◆ **WHAT THE EXERCISE ASKS**
Take from the material every line that contains the word "computer".
►
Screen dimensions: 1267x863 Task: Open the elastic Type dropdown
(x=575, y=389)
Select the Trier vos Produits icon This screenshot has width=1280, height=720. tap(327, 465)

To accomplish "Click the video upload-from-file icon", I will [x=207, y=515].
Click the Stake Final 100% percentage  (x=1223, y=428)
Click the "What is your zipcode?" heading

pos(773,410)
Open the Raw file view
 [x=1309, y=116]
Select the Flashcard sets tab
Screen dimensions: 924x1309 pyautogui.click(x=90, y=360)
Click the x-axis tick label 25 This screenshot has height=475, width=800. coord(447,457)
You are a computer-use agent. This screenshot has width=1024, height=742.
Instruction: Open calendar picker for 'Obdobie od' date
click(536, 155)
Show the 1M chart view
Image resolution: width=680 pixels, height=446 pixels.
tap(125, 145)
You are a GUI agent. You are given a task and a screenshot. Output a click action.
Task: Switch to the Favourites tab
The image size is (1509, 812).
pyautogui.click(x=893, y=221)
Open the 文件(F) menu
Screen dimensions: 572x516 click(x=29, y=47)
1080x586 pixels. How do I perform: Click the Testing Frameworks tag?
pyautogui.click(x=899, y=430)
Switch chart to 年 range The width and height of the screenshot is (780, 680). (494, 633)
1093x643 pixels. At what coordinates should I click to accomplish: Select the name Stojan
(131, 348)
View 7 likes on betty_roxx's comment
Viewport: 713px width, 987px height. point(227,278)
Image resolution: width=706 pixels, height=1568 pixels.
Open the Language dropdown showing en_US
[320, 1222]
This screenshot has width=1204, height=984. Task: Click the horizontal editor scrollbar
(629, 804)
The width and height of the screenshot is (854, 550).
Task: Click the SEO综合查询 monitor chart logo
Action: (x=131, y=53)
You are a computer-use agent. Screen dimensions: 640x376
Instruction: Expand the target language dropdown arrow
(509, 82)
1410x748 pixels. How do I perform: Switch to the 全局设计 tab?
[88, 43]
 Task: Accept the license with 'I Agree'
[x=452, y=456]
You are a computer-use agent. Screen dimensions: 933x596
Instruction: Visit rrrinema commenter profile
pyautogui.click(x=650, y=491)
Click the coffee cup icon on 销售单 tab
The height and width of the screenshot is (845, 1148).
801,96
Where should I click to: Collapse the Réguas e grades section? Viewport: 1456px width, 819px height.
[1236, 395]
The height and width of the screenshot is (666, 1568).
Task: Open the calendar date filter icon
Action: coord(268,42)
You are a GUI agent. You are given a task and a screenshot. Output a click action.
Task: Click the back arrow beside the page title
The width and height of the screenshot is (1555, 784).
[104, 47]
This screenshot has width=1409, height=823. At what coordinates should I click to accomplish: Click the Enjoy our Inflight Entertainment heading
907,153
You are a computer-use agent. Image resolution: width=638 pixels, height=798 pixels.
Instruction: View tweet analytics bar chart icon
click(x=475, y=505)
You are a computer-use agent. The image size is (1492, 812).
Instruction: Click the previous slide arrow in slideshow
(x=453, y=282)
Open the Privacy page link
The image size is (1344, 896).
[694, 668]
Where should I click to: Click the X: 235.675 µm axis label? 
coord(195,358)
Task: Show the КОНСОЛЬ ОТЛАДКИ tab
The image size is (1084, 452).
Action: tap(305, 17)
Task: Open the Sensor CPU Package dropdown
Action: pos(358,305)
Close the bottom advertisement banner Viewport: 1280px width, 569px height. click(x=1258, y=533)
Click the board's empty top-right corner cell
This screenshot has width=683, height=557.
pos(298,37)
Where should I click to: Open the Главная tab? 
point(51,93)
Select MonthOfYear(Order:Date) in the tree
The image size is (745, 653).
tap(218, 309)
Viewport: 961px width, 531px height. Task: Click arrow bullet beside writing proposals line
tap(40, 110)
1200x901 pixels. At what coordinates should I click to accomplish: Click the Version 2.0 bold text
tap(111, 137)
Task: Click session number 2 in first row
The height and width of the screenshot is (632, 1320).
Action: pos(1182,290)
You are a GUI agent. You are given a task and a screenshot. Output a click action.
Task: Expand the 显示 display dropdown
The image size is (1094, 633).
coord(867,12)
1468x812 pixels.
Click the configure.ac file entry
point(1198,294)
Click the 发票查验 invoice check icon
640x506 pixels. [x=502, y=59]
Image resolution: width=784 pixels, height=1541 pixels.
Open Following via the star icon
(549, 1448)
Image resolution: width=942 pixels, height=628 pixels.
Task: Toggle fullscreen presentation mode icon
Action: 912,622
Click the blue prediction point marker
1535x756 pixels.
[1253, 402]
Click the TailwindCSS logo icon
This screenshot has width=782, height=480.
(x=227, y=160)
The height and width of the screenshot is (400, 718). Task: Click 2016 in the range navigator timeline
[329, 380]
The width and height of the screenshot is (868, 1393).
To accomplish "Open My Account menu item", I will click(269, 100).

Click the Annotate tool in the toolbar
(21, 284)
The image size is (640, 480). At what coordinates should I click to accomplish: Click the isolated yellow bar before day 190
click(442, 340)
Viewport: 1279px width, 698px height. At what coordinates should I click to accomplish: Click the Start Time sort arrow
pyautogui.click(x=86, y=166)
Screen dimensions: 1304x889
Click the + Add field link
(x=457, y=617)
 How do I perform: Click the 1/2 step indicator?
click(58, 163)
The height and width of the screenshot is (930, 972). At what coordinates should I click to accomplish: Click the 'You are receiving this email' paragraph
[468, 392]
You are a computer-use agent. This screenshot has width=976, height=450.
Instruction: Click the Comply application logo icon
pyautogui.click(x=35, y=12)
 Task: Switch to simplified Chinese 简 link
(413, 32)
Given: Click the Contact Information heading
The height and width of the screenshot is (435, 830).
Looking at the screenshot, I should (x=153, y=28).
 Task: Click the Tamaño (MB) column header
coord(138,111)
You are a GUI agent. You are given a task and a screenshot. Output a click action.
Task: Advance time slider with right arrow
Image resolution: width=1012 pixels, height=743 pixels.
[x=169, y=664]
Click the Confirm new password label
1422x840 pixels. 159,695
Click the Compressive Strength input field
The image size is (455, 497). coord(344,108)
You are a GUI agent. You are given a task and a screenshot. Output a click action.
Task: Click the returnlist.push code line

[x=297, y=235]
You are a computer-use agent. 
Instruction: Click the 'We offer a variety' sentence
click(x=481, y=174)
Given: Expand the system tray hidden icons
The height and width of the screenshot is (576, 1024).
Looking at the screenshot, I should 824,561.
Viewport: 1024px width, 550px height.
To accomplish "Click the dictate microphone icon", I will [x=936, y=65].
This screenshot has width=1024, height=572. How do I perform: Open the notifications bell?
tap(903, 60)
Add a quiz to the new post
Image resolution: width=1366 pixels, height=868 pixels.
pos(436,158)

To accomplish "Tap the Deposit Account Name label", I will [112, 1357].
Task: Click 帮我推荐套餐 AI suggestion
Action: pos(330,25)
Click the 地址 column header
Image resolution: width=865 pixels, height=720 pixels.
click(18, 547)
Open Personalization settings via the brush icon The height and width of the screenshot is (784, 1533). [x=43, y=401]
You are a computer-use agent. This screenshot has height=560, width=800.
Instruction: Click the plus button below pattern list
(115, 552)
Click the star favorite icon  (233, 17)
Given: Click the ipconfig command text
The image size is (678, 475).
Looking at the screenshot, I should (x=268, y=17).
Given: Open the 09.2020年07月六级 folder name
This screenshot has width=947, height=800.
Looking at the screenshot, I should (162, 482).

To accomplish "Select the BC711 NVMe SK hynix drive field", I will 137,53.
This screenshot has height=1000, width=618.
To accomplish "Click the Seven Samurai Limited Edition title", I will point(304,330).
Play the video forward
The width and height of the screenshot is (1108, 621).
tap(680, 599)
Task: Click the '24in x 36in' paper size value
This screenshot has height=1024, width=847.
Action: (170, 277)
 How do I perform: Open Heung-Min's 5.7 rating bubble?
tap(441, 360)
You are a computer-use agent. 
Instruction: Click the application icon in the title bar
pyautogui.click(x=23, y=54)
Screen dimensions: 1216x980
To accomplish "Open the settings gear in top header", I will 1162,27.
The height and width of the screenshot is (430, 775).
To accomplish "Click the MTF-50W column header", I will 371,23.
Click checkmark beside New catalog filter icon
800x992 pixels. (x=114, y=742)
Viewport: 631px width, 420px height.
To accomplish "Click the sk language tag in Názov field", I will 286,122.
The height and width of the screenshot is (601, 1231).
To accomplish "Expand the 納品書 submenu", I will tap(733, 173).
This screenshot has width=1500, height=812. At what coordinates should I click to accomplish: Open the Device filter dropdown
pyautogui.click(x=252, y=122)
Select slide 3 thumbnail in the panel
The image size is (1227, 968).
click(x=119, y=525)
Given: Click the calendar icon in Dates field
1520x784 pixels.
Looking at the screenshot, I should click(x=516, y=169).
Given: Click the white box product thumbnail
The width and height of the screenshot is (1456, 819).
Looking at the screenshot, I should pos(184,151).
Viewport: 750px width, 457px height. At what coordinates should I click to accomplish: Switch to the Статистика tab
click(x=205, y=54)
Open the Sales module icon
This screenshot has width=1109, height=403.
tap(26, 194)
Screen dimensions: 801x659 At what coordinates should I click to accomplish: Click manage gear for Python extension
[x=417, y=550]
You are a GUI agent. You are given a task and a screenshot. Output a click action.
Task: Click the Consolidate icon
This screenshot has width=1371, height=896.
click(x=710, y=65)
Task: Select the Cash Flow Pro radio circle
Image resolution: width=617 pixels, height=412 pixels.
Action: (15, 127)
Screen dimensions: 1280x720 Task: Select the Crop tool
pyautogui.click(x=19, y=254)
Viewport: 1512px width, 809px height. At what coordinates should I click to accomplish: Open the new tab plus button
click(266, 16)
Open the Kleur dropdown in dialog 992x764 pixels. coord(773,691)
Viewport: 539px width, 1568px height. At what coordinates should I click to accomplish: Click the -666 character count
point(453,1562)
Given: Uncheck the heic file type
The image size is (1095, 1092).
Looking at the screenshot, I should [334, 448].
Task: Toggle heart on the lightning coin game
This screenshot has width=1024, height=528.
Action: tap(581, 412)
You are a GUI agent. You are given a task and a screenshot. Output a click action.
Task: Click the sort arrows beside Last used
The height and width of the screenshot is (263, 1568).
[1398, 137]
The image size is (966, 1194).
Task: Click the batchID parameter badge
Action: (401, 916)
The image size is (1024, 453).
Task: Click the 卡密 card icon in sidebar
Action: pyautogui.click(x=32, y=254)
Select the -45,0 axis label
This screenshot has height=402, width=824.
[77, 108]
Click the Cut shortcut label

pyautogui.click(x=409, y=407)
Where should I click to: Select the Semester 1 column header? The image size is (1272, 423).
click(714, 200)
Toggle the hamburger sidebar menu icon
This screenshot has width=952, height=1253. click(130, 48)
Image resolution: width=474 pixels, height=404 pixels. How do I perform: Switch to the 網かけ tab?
◄
◆ **EXERCISE OUTPUT**
You are a computer-use agent. This screenshot has width=1024, height=742.
You are a computer-use agent. Screen dimensions: 640x376
You are a computer-use agent. Screen dimensions: 933x596
You are a computer-use agent. Image resolution: width=638 pixels, height=798 pixels.
You are a computer-use agent. The image size is (1492, 812).
You are a computer-use agent. This screenshot has width=976, height=450.
You are a computer-use agent. 
You are a computer-use agent. This screenshot has height=560, width=800.
You are a computer-use agent. 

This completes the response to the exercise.